- _WHAT NEEDS TO BE DONE_
Please convert the records below into a Markdown table with two columns, Row and Line, giving each line its own numbered row and leaving out any blank lines.

───

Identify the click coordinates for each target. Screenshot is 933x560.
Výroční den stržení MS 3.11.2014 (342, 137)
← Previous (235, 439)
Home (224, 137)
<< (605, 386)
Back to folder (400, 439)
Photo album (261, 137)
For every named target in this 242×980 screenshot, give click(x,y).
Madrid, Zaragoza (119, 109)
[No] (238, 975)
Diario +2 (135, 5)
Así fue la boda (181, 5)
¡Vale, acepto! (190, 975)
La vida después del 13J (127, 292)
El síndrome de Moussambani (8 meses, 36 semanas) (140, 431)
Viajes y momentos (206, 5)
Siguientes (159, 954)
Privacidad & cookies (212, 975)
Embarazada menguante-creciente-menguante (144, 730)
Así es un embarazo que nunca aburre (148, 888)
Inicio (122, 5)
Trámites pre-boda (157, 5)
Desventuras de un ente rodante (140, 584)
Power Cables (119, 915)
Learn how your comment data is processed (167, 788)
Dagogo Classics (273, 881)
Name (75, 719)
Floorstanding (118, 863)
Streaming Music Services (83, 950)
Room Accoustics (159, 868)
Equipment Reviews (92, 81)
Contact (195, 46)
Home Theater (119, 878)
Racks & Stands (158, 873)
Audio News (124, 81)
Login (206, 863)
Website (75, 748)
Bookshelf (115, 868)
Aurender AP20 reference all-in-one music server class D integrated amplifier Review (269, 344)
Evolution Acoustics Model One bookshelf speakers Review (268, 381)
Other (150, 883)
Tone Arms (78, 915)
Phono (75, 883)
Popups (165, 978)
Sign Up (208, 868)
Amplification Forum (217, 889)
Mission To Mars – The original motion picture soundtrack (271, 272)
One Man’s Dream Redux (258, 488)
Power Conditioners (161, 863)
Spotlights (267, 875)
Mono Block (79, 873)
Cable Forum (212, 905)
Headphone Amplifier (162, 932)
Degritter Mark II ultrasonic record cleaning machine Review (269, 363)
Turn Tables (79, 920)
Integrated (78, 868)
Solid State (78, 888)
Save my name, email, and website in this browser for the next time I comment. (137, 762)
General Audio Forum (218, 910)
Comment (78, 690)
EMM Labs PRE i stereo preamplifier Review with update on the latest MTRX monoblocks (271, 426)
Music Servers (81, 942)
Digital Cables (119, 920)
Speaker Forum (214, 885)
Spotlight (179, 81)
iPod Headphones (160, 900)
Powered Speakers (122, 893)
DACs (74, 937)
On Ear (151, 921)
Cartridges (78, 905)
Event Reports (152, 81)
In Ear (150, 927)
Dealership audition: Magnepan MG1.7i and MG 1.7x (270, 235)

───

- _RESULT OF THE EXERCISE_
| Row | Line |
|---|---|
| 1 | Identify the click coordinates for each target. Screenshot is 933x560. |
| 2 | Výroční den stržení MS 3.11.2014 (342, 137) |
| 3 | ← Previous (235, 439) |
| 4 | Home (224, 137) |
| 5 | << (605, 386) |
| 6 | Back to folder (400, 439) |
| 7 | Photo album (261, 137) |
| 8 | For every named target in this 242×980 screenshot, give click(x,y). |
| 9 | Madrid, Zaragoza (119, 109) |
| 10 | [No] (238, 975) |
| 11 | Diario +2 (135, 5) |
| 12 | Así fue la boda (181, 5) |
| 13 | ¡Vale, acepto! (190, 975) |
| 14 | La vida después del 13J (127, 292) |
| 15 | El síndrome de Moussambani (8 meses, 36 semanas) (140, 431) |
| 16 | Viajes y momentos (206, 5) |
| 17 | Siguientes (159, 954) |
| 18 | Privacidad & cookies (212, 975) |
| 19 | Embarazada menguante-creciente-menguante (144, 730) |
| 20 | Así es un embarazo que nunca aburre (148, 888) |
| 21 | Inicio (122, 5) |
| 22 | Trámites pre-boda (157, 5) |
| 23 | Desventuras de un ente rodante (140, 584) |
| 24 | Power Cables (119, 915) |
| 25 | Learn how your comment data is processed (167, 788) |
| 26 | Dagogo Classics (273, 881) |
| 27 | Name (75, 719) |
| 28 | Floorstanding (118, 863) |
| 29 | Streaming Music Services (83, 950) |
| 30 | Room Accoustics (159, 868) |
| 31 | Equipment Reviews (92, 81) |
| 32 | Contact (195, 46) |
| 33 | Home Theater (119, 878) |
| 34 | Racks & Stands (158, 873) |
| 35 | Audio News (124, 81) |
| 36 | Login (206, 863) |
| 37 | Website (75, 748) |
| 38 | Bookshelf (115, 868) |
| 39 | Aurender AP20 reference all-in-one music server class D integrated amplifier Review (269, 344) |
| 40 | Evolution Acoustics Model One bookshelf speakers Review (268, 381) |
| 41 | Other (150, 883) |
| 42 | Tone Arms (78, 915) |
| 43 | Phono (75, 883) |
| 44 | Popups (165, 978) |
| 45 | Sign Up (208, 868) |
| 46 | Amplification Forum (217, 889) |
| 47 | Mission To Mars – The original motion picture soundtrack (271, 272) |
| 48 | One Man’s Dream Redux (258, 488) |
| 49 | Power Conditioners (161, 863) |
| 50 | Spotlights (267, 875) |
| 51 | Mono Block (79, 873) |
| 52 | Cable Forum (212, 905) |
| 53 | Headphone Amplifier (162, 932) |
| 54 | Degritter Mark II ultrasonic record cleaning machine Review (269, 363) |
| 55 | Turn Tables (79, 920) |
| 56 | Integrated (78, 868) |
| 57 | Solid State (78, 888) |
| 58 | Save my name, email, and website in this browser for the next time I comment. (137, 762) |
| 59 | General Audio Forum (218, 910) |
| 60 | Comment (78, 690) |
| 61 | EMM Labs PRE i stereo preamplifier Review with update on the latest MTRX monoblocks (271, 426) |
| 62 | Music Servers (81, 942) |
| 63 | Digital Cables (119, 920) |
| 64 | Speaker Forum (214, 885) |
| 65 | Spotlight (179, 81) |
| 66 | iPod Headphones (160, 900) |
| 67 | Powered Speakers (122, 893) |
| 68 | DACs (74, 937) |
| 69 | On Ear (151, 921) |
| 70 | Cartridges (78, 905) |
| 71 | Event Reports (152, 81) |
| 72 | In Ear (150, 927) |
| 73 | Dealership audition: Magnepan MG1.7i and MG 1.7x (270, 235) |